Monday, February 12, 2007

Walker in Granada and a Nicaraguan Homestay

The Nicaraguan cities of Leon and Granada have had a rivalry only possible between competitive siblings. Granada has been the historic home of conservative politics in Nicaraguan history, and is proud to claim itself the cultural heart of the country. Leon, with its universities and strident intellectual atmosphere, has always sheltered the vanguard of the liberal-left. Granadan's look down upon the Leonese, the latter deriding the snobbery of their southern neighbors.

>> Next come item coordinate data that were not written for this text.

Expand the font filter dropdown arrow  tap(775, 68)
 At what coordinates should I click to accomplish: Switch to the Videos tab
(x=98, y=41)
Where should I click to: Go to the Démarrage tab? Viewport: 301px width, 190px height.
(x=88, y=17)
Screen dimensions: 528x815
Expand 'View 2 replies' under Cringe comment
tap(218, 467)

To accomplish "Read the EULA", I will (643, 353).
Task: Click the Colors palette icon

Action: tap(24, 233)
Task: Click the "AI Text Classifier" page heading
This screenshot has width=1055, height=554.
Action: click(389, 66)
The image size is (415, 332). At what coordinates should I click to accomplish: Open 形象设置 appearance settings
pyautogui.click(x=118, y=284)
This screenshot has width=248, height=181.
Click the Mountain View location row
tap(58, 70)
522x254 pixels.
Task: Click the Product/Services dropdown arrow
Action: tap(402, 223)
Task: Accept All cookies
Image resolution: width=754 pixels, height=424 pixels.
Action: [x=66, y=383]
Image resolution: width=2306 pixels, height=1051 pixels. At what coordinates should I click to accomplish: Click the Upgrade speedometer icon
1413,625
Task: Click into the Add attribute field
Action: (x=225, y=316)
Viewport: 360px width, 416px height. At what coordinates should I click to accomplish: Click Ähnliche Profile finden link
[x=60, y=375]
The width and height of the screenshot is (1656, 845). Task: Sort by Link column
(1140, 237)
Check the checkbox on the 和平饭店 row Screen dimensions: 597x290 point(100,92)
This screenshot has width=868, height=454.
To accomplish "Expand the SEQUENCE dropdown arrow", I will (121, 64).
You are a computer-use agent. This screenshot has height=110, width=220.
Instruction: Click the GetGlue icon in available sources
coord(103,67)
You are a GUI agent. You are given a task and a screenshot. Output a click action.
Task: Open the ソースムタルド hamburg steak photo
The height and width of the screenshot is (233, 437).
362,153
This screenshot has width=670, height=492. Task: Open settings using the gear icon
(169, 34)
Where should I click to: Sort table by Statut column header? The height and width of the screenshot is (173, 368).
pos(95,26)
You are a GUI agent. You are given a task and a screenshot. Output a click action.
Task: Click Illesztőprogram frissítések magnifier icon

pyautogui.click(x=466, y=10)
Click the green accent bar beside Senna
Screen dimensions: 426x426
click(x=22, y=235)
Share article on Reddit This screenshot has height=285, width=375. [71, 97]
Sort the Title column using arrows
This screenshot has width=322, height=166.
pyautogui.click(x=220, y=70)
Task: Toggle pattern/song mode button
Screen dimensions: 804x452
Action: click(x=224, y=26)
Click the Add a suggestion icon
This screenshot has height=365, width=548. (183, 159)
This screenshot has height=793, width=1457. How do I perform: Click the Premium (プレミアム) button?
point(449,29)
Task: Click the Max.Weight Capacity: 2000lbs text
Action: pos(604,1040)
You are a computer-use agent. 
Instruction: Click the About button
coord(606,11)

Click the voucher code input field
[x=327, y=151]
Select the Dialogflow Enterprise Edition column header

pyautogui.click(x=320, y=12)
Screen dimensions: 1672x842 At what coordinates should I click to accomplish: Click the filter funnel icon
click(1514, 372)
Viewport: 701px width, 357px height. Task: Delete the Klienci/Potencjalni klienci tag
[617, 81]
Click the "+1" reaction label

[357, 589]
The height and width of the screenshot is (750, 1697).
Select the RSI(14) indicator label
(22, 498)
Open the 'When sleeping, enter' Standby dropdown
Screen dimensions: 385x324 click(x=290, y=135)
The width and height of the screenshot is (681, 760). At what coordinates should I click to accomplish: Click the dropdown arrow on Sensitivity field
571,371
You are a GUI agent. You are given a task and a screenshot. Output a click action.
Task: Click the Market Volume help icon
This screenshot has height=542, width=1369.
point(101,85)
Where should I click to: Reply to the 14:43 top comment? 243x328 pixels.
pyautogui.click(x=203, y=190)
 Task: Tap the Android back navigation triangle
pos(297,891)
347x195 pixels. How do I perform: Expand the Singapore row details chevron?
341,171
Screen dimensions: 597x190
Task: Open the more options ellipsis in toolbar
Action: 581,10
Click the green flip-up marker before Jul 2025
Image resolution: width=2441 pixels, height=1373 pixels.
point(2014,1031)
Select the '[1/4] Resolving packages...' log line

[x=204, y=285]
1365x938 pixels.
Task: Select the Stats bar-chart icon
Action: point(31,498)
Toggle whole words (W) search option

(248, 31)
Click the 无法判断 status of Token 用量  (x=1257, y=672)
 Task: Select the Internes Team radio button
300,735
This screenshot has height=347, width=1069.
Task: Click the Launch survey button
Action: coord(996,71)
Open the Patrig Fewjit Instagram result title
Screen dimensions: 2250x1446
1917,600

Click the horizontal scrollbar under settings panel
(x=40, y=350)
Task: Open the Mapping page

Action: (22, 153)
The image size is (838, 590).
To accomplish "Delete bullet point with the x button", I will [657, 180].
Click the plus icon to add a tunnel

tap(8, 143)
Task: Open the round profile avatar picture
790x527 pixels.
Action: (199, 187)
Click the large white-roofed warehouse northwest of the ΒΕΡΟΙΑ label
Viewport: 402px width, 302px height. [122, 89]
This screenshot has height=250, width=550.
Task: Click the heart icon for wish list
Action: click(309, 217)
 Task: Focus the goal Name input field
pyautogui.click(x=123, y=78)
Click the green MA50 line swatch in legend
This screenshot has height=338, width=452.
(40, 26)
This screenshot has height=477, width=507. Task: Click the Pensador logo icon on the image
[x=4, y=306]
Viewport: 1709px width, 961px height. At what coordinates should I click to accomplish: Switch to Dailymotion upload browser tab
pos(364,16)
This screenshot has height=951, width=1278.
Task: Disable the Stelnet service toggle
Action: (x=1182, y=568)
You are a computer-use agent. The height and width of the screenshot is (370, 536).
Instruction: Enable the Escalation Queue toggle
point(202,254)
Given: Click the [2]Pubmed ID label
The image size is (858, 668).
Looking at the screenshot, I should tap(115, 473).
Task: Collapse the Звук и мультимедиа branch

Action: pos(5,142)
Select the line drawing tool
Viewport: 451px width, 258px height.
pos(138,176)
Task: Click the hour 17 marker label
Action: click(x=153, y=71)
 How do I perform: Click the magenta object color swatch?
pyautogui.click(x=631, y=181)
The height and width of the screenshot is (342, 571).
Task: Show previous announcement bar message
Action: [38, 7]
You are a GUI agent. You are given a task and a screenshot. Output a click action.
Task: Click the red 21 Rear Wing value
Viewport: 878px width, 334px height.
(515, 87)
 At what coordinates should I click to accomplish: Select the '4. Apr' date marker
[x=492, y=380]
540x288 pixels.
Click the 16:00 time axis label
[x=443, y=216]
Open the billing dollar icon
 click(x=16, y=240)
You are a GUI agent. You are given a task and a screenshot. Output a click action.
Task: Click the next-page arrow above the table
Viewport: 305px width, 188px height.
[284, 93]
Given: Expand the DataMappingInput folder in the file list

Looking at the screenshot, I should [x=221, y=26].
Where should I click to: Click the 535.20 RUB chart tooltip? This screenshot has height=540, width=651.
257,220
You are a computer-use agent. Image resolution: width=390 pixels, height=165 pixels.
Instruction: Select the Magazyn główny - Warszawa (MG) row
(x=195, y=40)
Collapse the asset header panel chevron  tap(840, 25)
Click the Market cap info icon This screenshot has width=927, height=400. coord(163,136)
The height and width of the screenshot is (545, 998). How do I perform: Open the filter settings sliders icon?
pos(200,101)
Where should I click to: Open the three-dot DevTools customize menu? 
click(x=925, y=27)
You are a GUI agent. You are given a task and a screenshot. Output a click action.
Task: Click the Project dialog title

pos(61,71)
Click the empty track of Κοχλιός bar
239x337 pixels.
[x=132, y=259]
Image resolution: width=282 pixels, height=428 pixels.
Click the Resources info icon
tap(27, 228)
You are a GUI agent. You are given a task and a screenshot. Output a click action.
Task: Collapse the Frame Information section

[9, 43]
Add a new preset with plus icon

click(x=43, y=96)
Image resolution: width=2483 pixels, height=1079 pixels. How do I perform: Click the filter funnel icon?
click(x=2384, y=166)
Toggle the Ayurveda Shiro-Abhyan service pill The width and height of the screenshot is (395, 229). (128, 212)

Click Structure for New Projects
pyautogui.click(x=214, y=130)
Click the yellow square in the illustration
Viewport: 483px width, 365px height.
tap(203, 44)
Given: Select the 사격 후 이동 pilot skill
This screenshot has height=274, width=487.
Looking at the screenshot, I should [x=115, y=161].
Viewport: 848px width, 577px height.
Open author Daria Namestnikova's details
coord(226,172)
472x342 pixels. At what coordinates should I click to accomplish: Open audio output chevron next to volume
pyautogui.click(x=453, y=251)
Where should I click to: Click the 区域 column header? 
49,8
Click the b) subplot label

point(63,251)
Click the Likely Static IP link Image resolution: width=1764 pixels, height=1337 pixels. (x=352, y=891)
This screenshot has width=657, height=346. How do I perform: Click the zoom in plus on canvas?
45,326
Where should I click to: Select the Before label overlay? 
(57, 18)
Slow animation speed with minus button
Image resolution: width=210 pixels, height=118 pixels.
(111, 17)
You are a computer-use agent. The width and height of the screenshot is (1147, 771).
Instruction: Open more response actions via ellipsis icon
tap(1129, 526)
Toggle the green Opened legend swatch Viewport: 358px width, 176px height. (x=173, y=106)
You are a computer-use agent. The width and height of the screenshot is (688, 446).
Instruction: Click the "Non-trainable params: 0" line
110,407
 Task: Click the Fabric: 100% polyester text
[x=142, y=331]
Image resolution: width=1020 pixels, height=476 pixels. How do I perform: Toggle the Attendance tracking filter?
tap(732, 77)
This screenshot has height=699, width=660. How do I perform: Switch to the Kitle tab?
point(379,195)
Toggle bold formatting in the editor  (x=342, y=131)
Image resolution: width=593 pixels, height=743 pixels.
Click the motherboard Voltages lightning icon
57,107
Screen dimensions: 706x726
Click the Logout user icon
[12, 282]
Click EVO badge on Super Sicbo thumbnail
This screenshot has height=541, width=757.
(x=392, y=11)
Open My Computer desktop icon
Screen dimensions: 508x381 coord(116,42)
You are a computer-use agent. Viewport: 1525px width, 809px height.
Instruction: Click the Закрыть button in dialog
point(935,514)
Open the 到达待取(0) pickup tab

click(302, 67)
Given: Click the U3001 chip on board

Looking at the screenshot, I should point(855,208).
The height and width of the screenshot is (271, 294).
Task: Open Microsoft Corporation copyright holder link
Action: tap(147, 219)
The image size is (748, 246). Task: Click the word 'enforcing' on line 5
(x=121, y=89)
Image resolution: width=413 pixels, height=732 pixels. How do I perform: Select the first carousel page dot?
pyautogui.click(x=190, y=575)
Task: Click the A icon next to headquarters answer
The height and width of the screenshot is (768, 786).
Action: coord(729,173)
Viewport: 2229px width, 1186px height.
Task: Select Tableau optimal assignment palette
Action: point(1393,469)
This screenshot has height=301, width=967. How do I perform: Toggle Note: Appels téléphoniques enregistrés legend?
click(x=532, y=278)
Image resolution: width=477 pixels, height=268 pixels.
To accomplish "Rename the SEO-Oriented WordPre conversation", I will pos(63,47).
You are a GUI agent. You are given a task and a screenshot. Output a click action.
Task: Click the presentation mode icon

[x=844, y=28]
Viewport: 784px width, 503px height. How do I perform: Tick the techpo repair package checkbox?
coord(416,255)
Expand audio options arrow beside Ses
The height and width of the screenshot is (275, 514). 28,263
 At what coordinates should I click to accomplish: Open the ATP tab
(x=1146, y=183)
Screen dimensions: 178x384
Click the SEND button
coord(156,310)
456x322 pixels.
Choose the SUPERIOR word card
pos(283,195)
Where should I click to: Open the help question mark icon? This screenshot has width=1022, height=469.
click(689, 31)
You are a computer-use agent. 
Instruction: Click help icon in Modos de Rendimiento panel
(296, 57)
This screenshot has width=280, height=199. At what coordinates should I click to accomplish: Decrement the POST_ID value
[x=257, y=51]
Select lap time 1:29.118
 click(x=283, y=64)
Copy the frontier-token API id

The impetus for Walker's arrival in Nicaragua was the long-standing power struggles between the conservatives of Granada and the liberals in the colonial capital of Leon. During the Nicaraguan Civil War of 1854-1855, the Leonese invited Walker to intervene on their behalf against the conservatives. Walker arrived with an army of 300 adventurers and from the lake shore of Granada launched a surprise attack that took control of the city. Instead of trying to win the support of Ponciano Corral, the gifted politician at the head of the conservatives and the potential key to national unity, Walker had him executed. This was the first of the many political blunders the filibusterer-in-chief would commit in his 20 months in Nicaragua.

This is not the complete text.